In training, you can never predict when the next learning experience will present itself. A procedure you’ve never done, but need to learn, may be needed at 3 in the morning. If you are in bed and the hospitalist is doing the procedure, you learn nothing.
Many disease states evolve over time. An insulin-dependent diabetic may present in diabetic ketoacidosis to the ER at midnight. Again, if you are home and the endocrinology fellow on call manages the patient, what have you learned? Nothing.
Finally, what emerges from late nights on call, trying to keep up with an alcoholic GI bleeder, tapping a hot, gouty joint, or managing a patient with right-sided bacterial endocarditis who is an intravenous drug abuser is confidence. This is where the Ability is born. I walked into my internship in late June of 1973 knowing nothing and not being a competent physician. I finished my residency in June of 1975 and I was afraid of nothing that might face me from a heart attack to a bleeding leukemic with no platelets.
Duke house officer motto: seen it, done it. But have the young docs done it? Have they even seen it?
I understand the effects of burnout. I suffered them myself and it got me into therapy. But, the confidence my training had given me also got me out of many difficult situations—clinical and otherwise.
I hear the people who think work-life balance has a place in medical training. I am just not one of those people.
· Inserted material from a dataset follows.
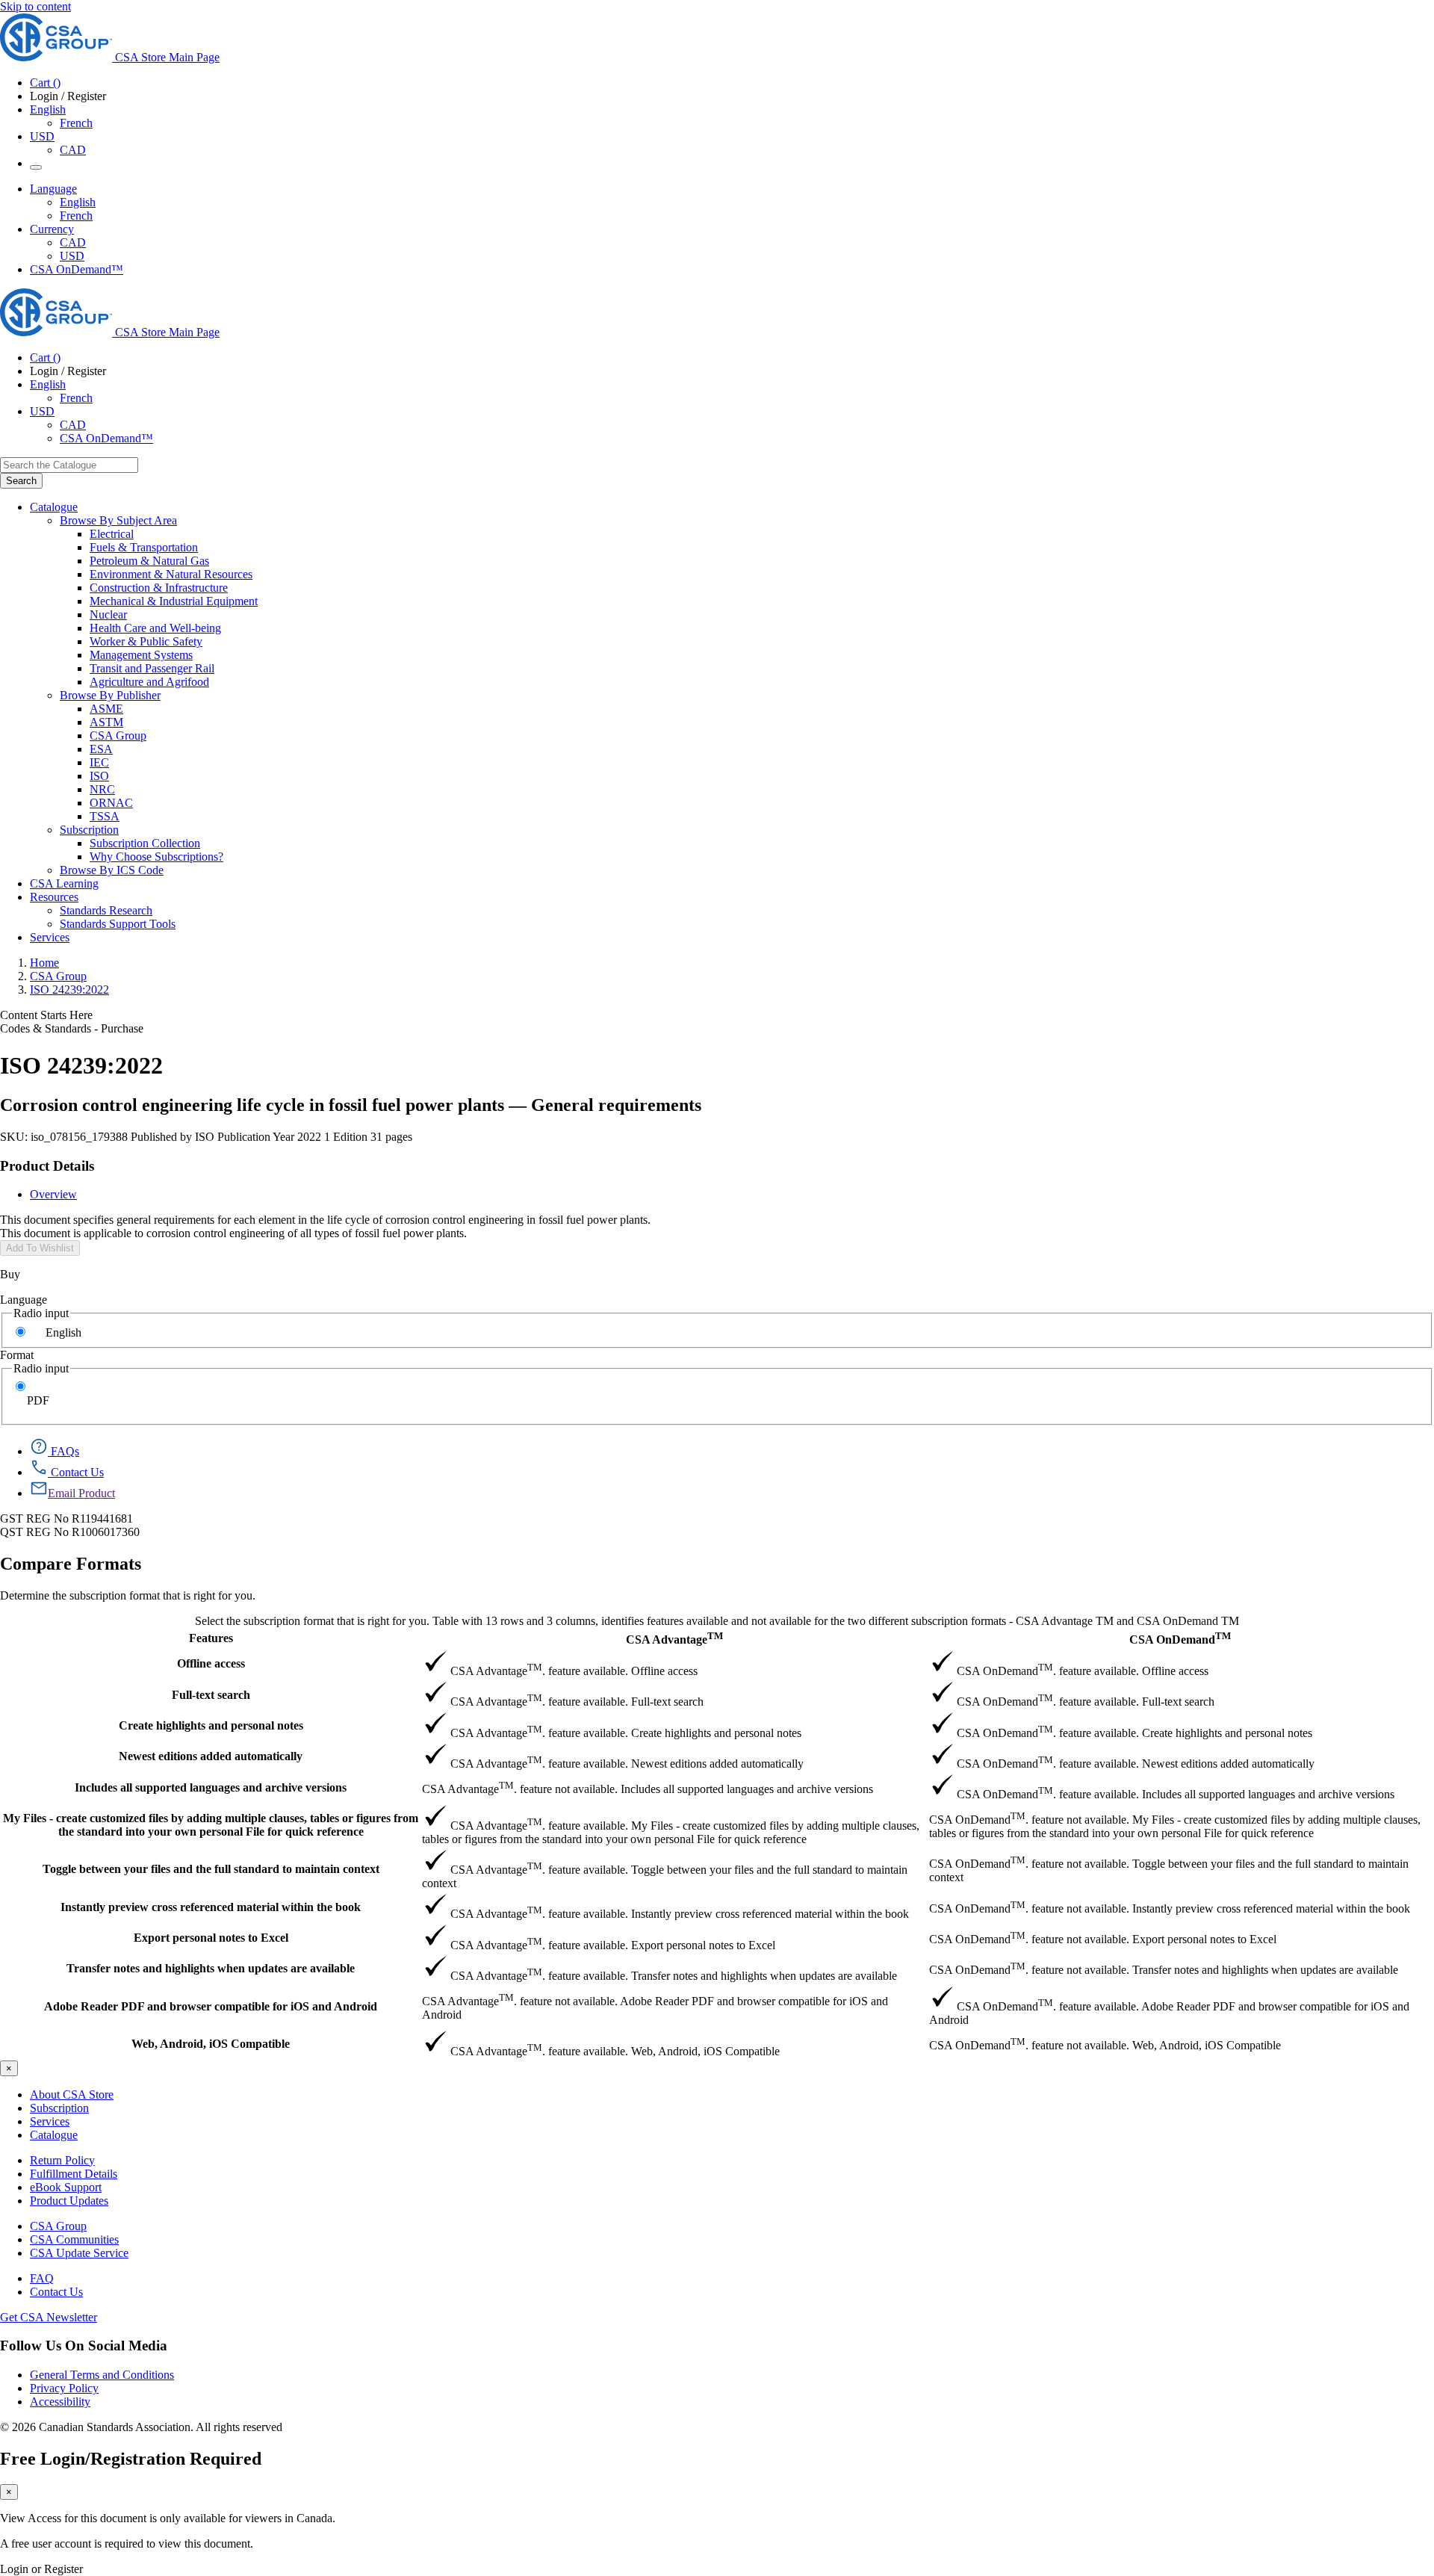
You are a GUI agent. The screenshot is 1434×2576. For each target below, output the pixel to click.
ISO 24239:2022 (69, 989)
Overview (53, 1194)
I’m the guy who thinks that they don’t work hard enough and, yet, they will be my doctors. However, I happen to be very lucky and have a panel of doctors (internist, cardiologist, gastroenterologist, urologist, dermatologist, invasive anesthesiologist, orthopedic surgeon, acupuncturist) who trained the way I did. I find each of them available and affable, but most importantly able. I hope their doctors have trained like they have as well.
Being a doctor, it never occurred to me to set boundaries when I would not be a doctor because I was off. From medical school until now, I am on call for whatever I can do to help.
Silly me. I thought that was my profession and professionals are always there if needed. Always.